Le divise che sfileranno tra i fori imperiali saranno sporche del sangue di un innocente, imbrattate di polvere all'uranio impoverito, delle omissioni o occultamenti delle tracce dei radar nella notte di Ustica, dell'omicidio del Maresciallo Mandolini e dalla recente morte per suicidio della moglie di un mio collega per una amministrazione sorda e cieca nei confronti di chi chiama a rispondere con la propria vita la chiamata alle armi. Proprio non ci trovo niente da festeggiare, c'è tutto da piangere.

Paradossalmente da piccolo non ho mai giocato con le armi o con i soldatini e non intendo farlo da grande, faccio il mio lavoro con l'obiettivo di garantire una difesa alla Patria, per questo ho giurato e per questo intendo continuare.
Non ho mai partecipato a missioni definite "umanitarie", non ci credo nella pace costruita con le bombe, non credo che per costruire bisogna prima distruggere; credo invece che per garantire bisogna difendere quello che si è conquistato senza spargere ulteriore sangue.
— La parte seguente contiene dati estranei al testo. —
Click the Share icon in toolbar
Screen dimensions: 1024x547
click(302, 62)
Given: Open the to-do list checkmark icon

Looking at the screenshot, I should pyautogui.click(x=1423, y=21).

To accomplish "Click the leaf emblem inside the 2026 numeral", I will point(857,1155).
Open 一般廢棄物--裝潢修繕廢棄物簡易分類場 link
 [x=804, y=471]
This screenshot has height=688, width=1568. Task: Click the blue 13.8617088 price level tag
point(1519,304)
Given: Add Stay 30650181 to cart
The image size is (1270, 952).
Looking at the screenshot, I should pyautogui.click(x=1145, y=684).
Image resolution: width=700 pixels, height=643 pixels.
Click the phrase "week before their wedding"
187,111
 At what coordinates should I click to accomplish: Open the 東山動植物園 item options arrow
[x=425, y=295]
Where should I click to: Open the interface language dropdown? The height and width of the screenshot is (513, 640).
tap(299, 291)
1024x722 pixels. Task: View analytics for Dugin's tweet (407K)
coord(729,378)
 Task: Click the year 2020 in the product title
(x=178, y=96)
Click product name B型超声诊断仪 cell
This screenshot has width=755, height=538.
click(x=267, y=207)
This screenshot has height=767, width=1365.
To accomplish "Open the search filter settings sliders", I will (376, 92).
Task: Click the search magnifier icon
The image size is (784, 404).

I nostri militari sfileranno per dovere e non per piacere, sicuramente molto annoiati e infastiditi dal fatto che i riflettori si accendano sulle nostre Forze Armate quando si muore e quando c'è da fare da belle mascherine per il divertimento di tanti che sbandiereranno il tricolore, ignari di farlo su uomini che non hanno diritti, nemmeno quello di chiedere giustizia.